DATA FOR REVIEW>
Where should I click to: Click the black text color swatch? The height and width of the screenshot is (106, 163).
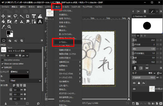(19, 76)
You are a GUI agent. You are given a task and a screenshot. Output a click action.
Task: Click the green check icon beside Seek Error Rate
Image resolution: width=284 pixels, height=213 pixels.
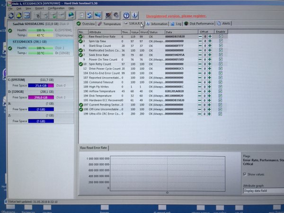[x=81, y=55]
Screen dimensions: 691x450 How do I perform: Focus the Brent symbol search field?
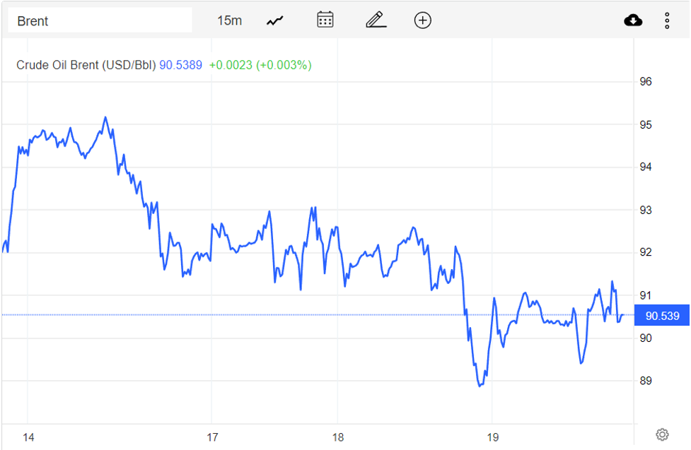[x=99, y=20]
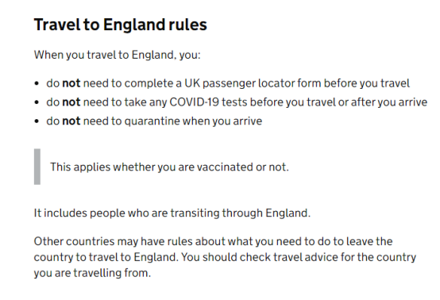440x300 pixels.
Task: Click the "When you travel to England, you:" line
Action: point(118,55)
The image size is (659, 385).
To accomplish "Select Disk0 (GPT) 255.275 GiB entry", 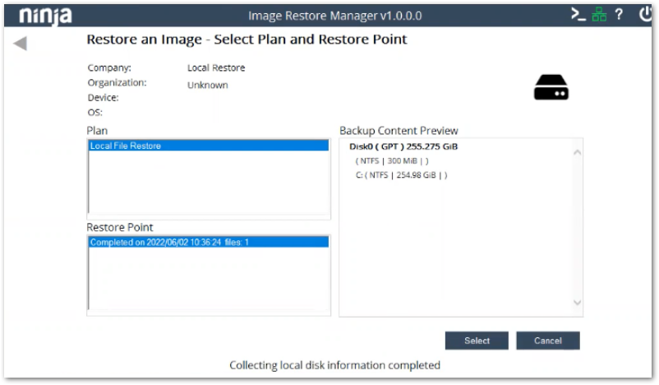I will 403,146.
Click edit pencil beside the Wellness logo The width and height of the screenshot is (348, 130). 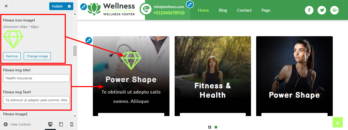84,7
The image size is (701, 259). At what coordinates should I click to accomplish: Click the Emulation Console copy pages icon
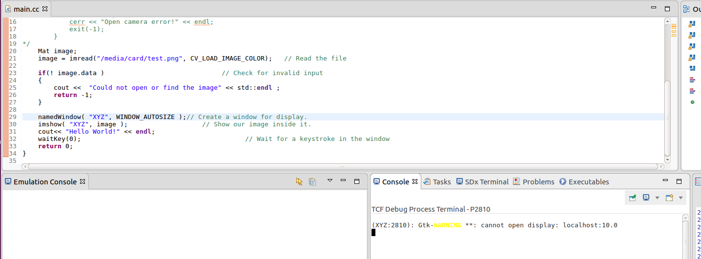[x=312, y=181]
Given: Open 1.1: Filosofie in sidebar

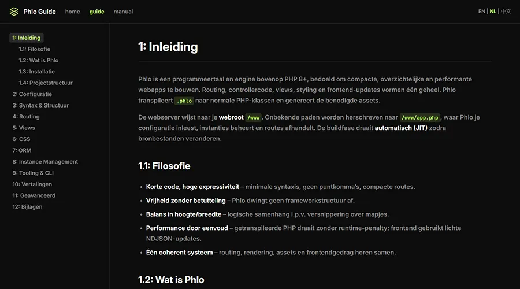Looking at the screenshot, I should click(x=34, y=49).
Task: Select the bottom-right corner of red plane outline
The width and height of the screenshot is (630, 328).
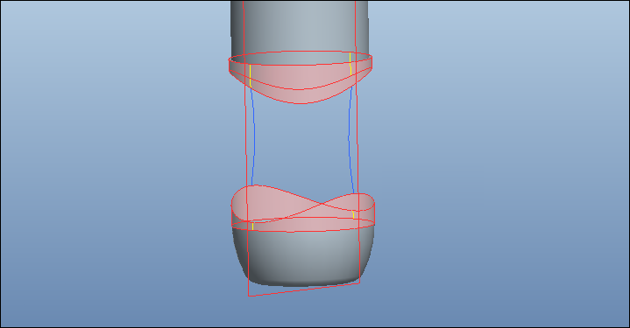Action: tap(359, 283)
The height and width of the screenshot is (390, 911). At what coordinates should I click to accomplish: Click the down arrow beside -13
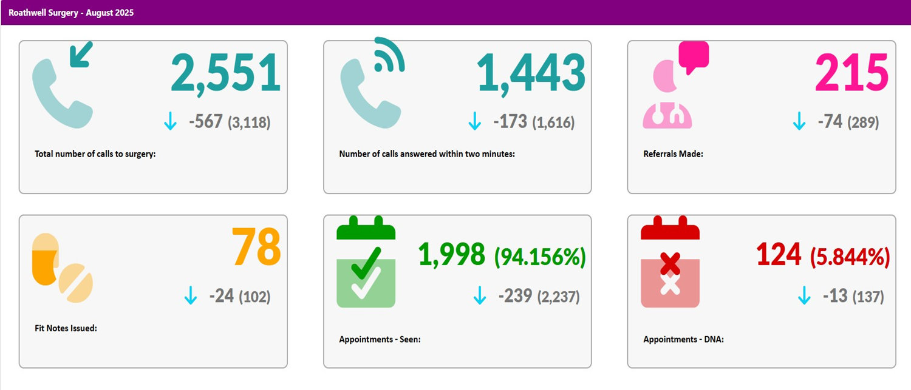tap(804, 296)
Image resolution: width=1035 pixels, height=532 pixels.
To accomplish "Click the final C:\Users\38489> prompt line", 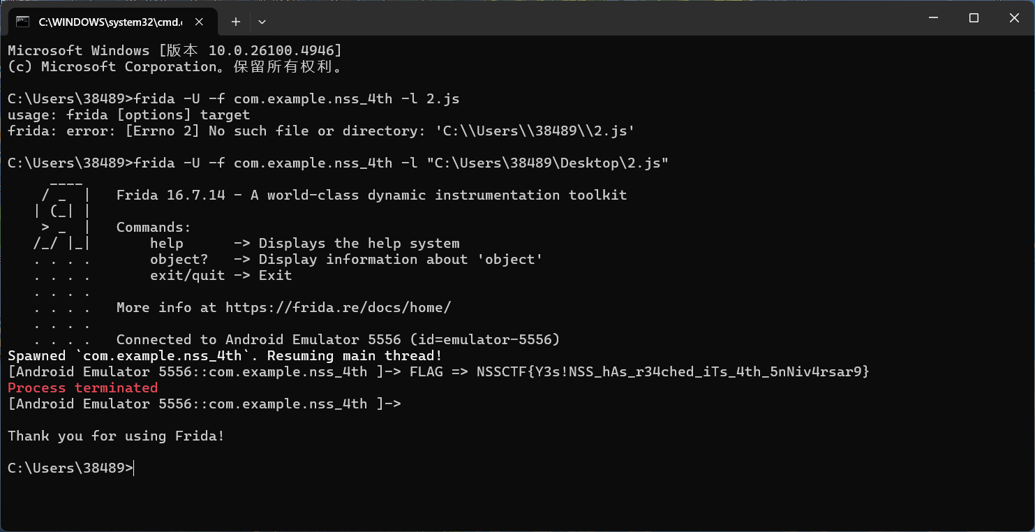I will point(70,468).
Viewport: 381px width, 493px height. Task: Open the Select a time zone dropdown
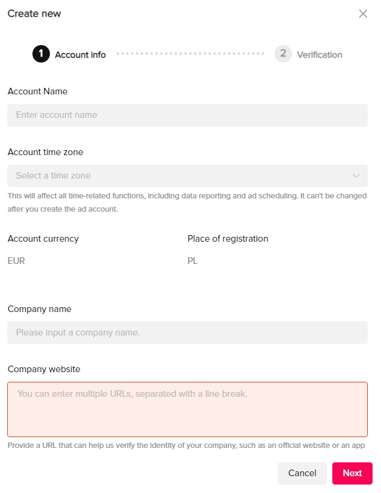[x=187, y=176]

WHAT YOU WILL DO> Nothing but the lines from the top of the data above through the line containing "The image size is (659, 385)." should be output, exactly as written and without the pictures.

FINAL ANSWER>
Where should I click to: Click the black text color swatch? The height and width of the screenshot is (106, 163).
(19, 76)
You are a GUI agent. You are given a task and a screenshot. Output a click action.
Task: Click the green check icon beside Seek Error Rate
Image resolution: width=284 pixels, height=213 pixels.
[x=81, y=55]
Screen dimensions: 691x450 How do I perform: Focus the Brent symbol search field?
[x=99, y=20]
440x300 pixels.
Task: Click the "When you travel to England, you:" line
Action: point(118,55)
The image size is (659, 385).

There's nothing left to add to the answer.